Quality vs Safety (Agency for Healthcare Research and Quality)
Below is an excerpt from an article that gives a backgrounder on the evolution of safety from quality and attempts to differentiate the two. (Emmanuel L: What exactly is patient safety? Ahrq.gov 2008)
“Part of the challenge lies in distinguishing safety from quality, a line that remains important to some, while being dismissed by others as an exercise in semantics. In 1998, the IOM convened the National Roundtable on Health Care Quality, which adopted the following definition of quality that was widely accepted: “Quality of care is the degree to which health care services for individuals and populations increase the likelihood of desired health outcomes and are consistent with current professional knowledge.” (Chassin MR, Galvin RW. The urgent need to improve health care quality. Institute of Medicine National Roundtable on Health Care Quality. JAMA 1998; 280: 1000-1005.)
Health care quality problems were classified into three categories: underuse, overuse, and misuse, all of which the evidence shows are common. Misuse was further defined as the preventable complications of treatment. Although the IOM Roundtable was careful to distinguish misuse from error (the latter may or may not cause complications), the misuse category became a common reference point for conceptualizing patient safety as a component of quality.

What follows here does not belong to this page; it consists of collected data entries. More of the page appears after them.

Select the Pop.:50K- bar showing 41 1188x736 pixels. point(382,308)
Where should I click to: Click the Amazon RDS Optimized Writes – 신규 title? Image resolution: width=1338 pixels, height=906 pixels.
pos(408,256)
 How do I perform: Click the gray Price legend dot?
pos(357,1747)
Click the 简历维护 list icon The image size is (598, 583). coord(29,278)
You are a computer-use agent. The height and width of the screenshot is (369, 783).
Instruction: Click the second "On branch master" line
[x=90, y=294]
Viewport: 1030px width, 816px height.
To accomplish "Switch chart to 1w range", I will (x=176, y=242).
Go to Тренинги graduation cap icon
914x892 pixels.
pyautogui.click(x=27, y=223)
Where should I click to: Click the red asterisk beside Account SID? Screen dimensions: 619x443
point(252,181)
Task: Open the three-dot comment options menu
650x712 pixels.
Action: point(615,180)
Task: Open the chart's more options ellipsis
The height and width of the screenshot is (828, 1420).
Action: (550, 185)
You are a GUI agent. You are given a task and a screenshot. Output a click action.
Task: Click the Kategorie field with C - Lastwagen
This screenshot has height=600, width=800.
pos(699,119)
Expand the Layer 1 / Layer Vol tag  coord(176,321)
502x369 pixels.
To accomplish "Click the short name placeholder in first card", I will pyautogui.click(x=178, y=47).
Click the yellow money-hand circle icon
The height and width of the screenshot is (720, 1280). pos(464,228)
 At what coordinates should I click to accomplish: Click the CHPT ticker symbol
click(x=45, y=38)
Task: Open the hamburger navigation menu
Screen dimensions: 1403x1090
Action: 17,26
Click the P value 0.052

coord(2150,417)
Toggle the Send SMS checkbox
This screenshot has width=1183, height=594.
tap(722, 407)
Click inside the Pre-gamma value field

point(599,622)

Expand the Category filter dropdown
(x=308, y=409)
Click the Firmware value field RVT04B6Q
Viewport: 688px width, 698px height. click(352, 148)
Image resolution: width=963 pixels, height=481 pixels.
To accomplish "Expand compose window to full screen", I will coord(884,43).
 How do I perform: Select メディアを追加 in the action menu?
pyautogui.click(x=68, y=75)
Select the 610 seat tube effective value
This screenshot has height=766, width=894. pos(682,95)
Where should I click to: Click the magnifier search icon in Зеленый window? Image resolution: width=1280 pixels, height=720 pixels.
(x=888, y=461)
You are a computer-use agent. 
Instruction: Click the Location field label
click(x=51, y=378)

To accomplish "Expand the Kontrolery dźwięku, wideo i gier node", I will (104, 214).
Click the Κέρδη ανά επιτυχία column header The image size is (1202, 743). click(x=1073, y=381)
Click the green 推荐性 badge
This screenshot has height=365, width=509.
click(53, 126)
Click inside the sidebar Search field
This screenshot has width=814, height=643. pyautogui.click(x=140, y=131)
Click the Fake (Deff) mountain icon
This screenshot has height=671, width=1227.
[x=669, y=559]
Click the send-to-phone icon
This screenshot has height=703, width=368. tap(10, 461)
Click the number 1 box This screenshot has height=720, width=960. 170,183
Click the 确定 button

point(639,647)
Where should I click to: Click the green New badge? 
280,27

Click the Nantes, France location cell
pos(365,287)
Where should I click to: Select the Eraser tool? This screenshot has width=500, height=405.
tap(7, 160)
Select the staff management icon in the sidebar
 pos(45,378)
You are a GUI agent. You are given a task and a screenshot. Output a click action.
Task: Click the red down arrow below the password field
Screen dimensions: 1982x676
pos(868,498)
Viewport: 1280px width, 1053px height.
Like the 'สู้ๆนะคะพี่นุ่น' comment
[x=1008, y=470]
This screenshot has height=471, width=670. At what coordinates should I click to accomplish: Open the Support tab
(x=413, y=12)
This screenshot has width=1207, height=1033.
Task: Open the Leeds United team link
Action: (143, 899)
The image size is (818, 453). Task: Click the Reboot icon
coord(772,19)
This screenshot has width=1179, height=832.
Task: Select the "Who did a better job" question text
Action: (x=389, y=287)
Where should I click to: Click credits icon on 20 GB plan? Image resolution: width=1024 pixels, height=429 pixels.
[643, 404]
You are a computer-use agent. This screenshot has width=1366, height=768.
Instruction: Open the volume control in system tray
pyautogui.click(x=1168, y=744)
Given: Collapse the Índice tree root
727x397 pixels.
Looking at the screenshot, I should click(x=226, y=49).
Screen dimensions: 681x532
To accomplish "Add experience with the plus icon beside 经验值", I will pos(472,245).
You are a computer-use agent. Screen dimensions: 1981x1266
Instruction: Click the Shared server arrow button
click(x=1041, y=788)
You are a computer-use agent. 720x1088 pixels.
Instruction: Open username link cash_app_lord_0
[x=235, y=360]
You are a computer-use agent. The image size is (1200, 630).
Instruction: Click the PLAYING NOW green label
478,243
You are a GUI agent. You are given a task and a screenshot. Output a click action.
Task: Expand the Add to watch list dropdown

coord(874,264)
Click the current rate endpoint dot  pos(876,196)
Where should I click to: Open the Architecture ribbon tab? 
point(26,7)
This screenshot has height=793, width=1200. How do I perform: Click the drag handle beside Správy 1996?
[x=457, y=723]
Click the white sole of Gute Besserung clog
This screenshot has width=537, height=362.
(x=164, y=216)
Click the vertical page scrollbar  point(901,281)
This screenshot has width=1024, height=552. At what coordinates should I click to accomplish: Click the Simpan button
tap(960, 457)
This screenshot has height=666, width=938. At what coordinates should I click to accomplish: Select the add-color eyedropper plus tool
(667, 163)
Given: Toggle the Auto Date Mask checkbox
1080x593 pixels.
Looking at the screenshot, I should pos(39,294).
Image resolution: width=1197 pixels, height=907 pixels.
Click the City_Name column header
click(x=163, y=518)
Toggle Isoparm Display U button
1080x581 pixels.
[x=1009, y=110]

In 2006, Leape and Berwick observed that, as attention to patient safety has deepened, the lines between the overuse, underuse, and misuse categories have blurred. “It seems logical,” they wrote, “that patients who fail to receive needed treatments, or who are subjected to the risks of unneeded care, are also placed at risk for injury every bit as objectionable as direct harm from a surgical mishap.” (Leape LL, Berwick DM. Five years after “To Err Is Human.” What have we learned? JAMA 2005; 293: 2384-2390.)
The National Patient Safety Foundation identified the key property of safety as emerging from the proper interaction of components of the health care system, thereby leading the way to a defined focus for patient safety, namely systems. (Cooper JB, Gaba DM, Liang B, et al. The National Patient Safety Foundation agenda for research and development in patient safety. Med Gen Med 2000; 2: E38.)
Its goal has been defined as: “[t]he avoidance, prevention, and amelioration of adverse outcomes or injuries stemming from the process of care.” (Vincent C. Patient safety. London: Elsevier; 2006.)
Quality vs Safety; Quality and Safety (Accreditation Canada International)
Quality is “the degree of excellence; the extent to which an organization meets clients needs and exceeds their expectations”. Key attributes of high quality healthcare systems, as defined by the Institute of Medicine (U.S.) include safety, timeliness, effectiveness, efficiency, equity and patient centeredness.
Patient safety is often considered a component of quality, thus, practices to improve patient safety improve the overall quality of care.
Quality vs Safety; Quality and Safety (Joint Commission International)
Quality and safety are inextricably linked. Quality in health care is the degree to which its processes and results meet or exceed the needs and desires of the people it serves. Those needs and desires include safety.
The Institute of Medicine defines quality as the degree to which health services for individuals and populations increase the likelihood of desired health outcomes and are consistent with current professional knowledge.
Patient safety emerges as a central aim of quality. Patient safety, as defined by the World Health Organization, is the prevention of errors and adverse effects to patients that are associated with health care. Safety is what patients, families, staff and the public expect. While patient safety events may not be completely eliminated, harm to patients can be reduced, and the goal is always zero harm.
The ultimate goals are quality of care and patient safety.
ROJoson’s Summary Statements: There is a difference between quality and safe patient care. Safety is within the quality dimension. It is recommended for the safety goals to be extracted from the quality goals for emphasis reason. However, the ultimate goals should still be an alignment and integration of quality and safety in patient care.